Since it is the beginning of the year, I thought I might go back–way back–to explore the ancient origins of asylum. As you may know, the word “asylum” comes from the Greek asylos, meaning that which is inviolable or that which cannot be robbed: “a” (without) + “syle” (the right of seizure). The word originally referred to a sacred place where fugitives could find protection from their pursuers.
The origins of asylum are probably more myth than history. One candidate for the creator of asylum is the ancient Egyptian King Assyrophernes, who supposedly erected a statue in honor of his dead son (King Assyrophernes does not appear on the Egyptian King Lists, and at least one scholar claims that the whole story was made up by an historian in the early 18th century). The son’s statue later became a place of worship for the king’s servants and eventually a place where people could seek asylum. Under this theory, the concept was transferred from the Egyptians to the Hebrews, who developed and codified the idea.

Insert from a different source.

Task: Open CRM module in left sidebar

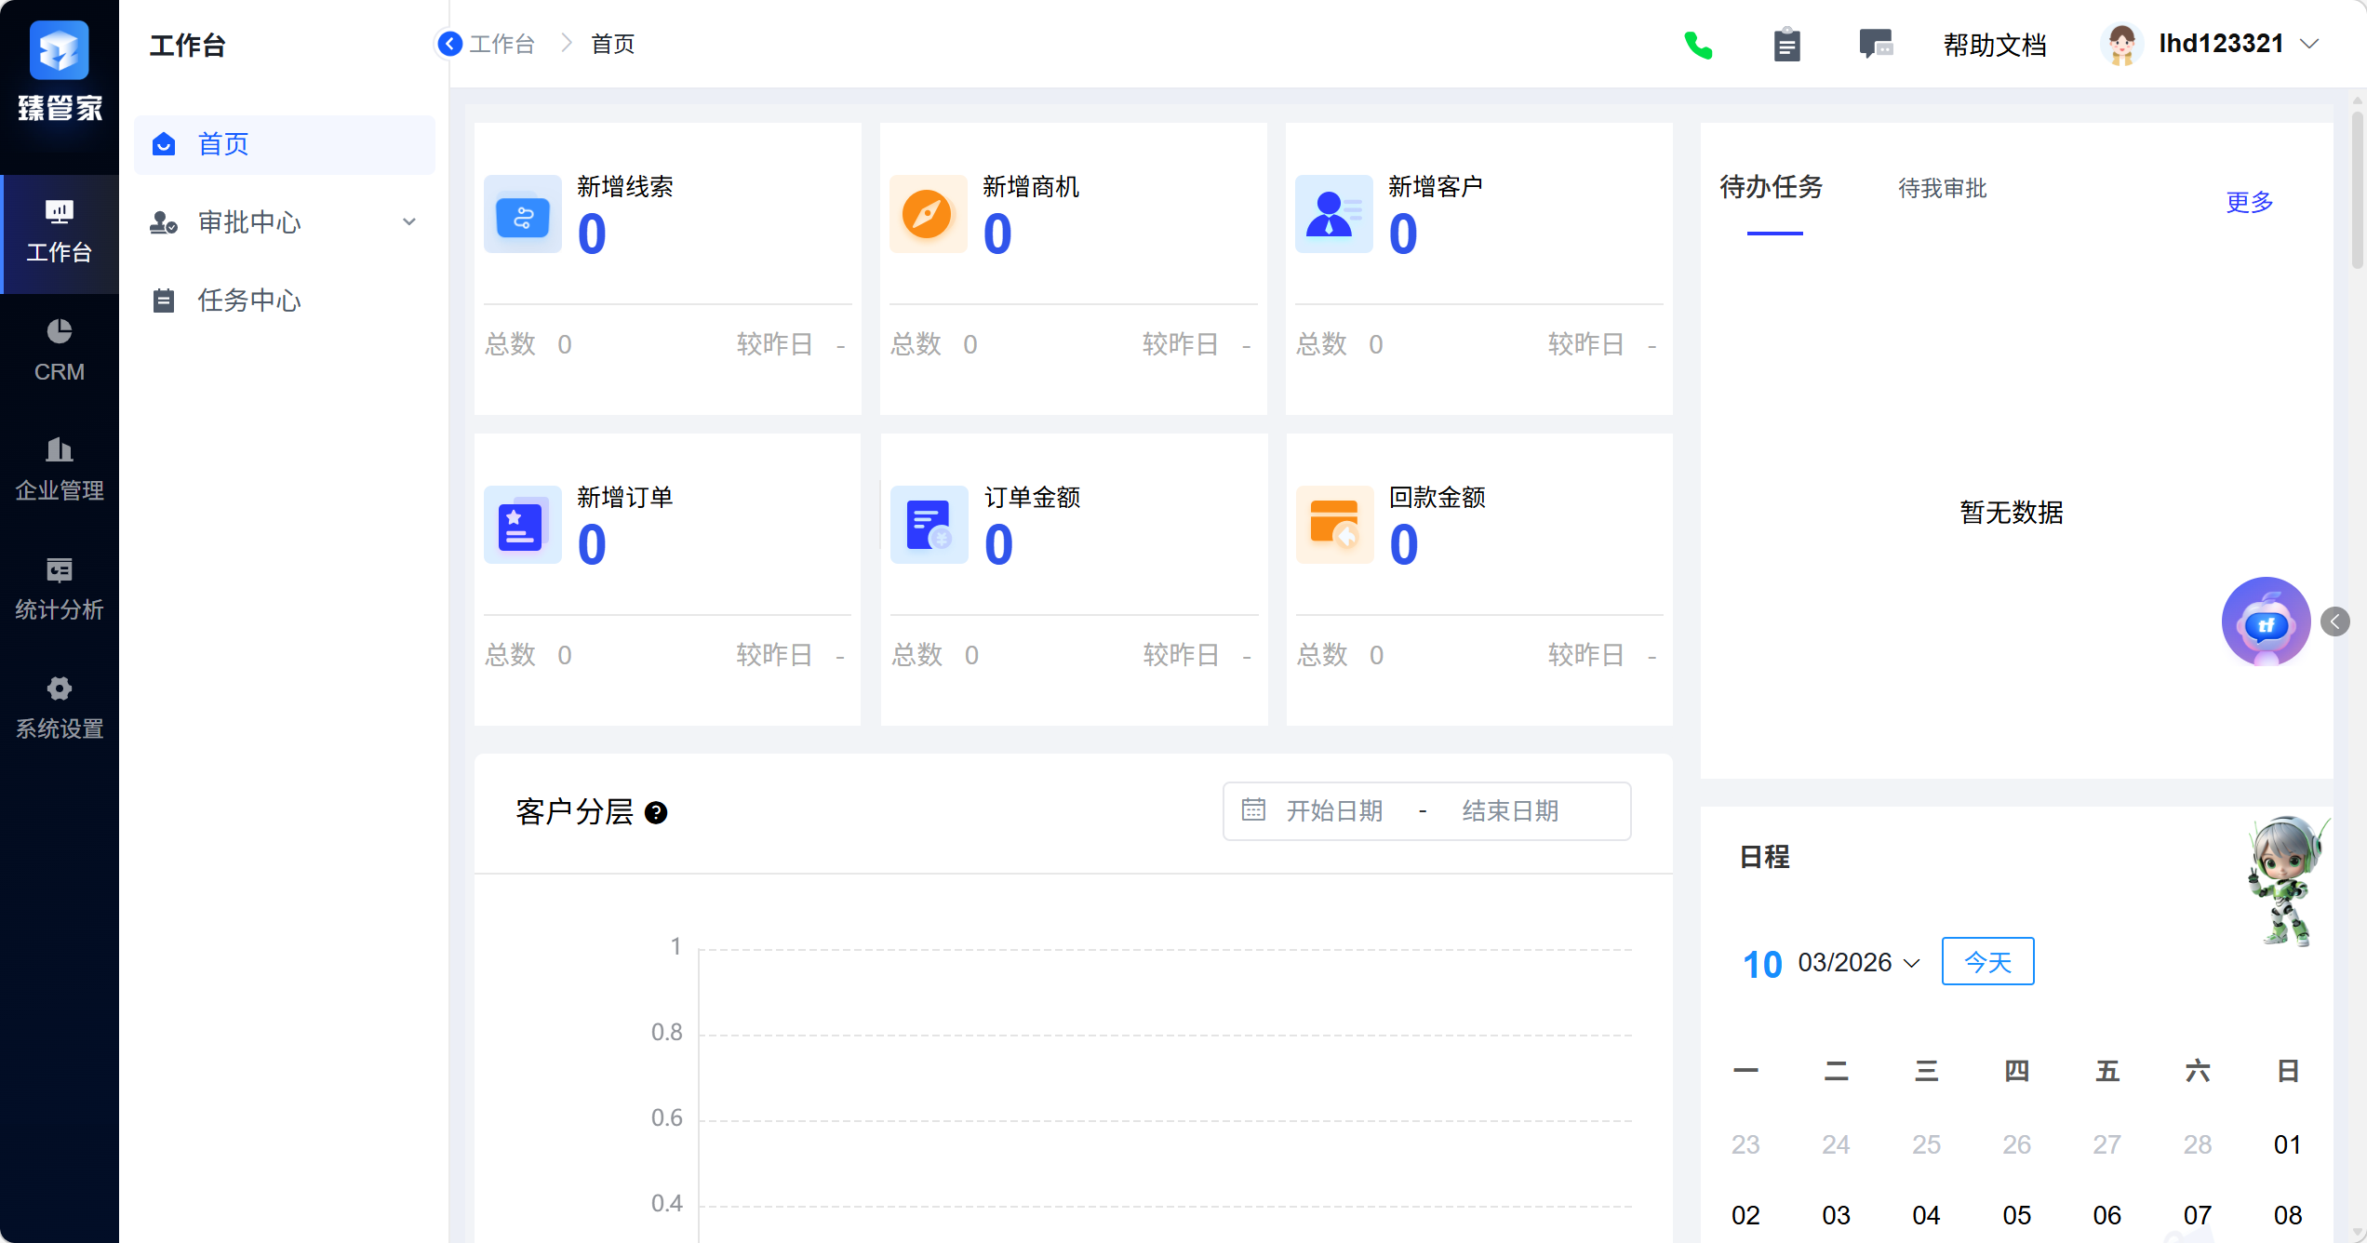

Another candidate for the originator of asylum is King Ninus of Assyria, the legendary founder of Nineveh who ruled a vast Middle Eastern empire during the 21st century BC. Whether King Ninus actually existed is also an open question–the oldest written record of the king is found in a fifth century BC account by the badly-named Greek historian and physician Ctesias of Cnidus, who supposedly learned about Ninus from ancient Persian records. In this story, Ninus built a statue to commemorate his father, Belus, which served as an asylum for people fleeing harm.
A third possibility is that asylum was created by the Persians. In the first century AD, the Roman Emperor Tiberius commissioned an inquiry into the origin of asylum in Greece. At the time, the Romans had conquered Greece and the Greek system of temple asylum–which allowed for the protection of fugitives who reached a temple–was a thorn in the side of Rome. In response to Tiberius’s inquiry, two Greek cities reported that their sanctuaries were founded by the Persian kings Cyrus and Darius (fourth and fifth centuries BC) during the Persian occupation. More likely, the right to asylum existed in other Greek communities at the time, and so the two cities in question petitioned the Persians for a right already found in other parts of Greece.
In each of these stories, the refugee obtains asylum by going to a particular place where he is protected. Whether any of these stories is true is an open question, but I suppose they demonstrate that human beings have been dealing with the issue of whether to protect strangers fleeing persecution for a long time.
The earliest written record of asylum in the ancient world comes from the Hebrews. These ancient rules for asylum were created at a time when family, friends or clansman of a murder victim would revenge the death by killing the murderer (or members of his clan). Revenge killings might take place even where the initial death was inadvertent.
To regulate this problem, the Torah (the Hebrew Bible) designates six divinely-designated “cities of refuge” to protect “one who has killed another unwittingly.” The purpose of the cities is to prevent unjustified revenge killings in cases of involuntary manslaughter: “Thus the blood of the innocent shall not be shed, bringing blood-guilt upon you in the land that the Lord has allotted you.” Interestingly, the cities would “serve the Israelites and the resident aliens among them for refuge, so that anyone who kills a person unintentionally may flee there.”
The Torah also created a method for adjudicating the manslayer’s intent. The cities of refuge were run by Levites (priests), and an assembly of such men would decide the case. The system of proof might seem a bit primitive by today’s standards. For example, if the manslayer used an “iron object,” he is a murderer and should be put to death. Ditto for stone or wood tools that “could cause death” (this one seems a bit tautological).
Even if the death was ruled inadvertent and the manslayer received protection in the city of refuge, that was not the end of the matter. If he left the city, and the “blood-avenger comes upon him outside the limits of his city of refuge, and the blood-avenger kills the manslayer, there is not bloodguilt on his account.” The punishment would remain in effect until the high priest died (the death of the high priest, like the death of the sovereign in other societies, signified a new era where prior legal obligations ended). Only then could the manslayer return to his home.
Although the Israelite system was primitive and somewhat arbitrary, it was better than nothing. It also marked the first historically documented system of asylum.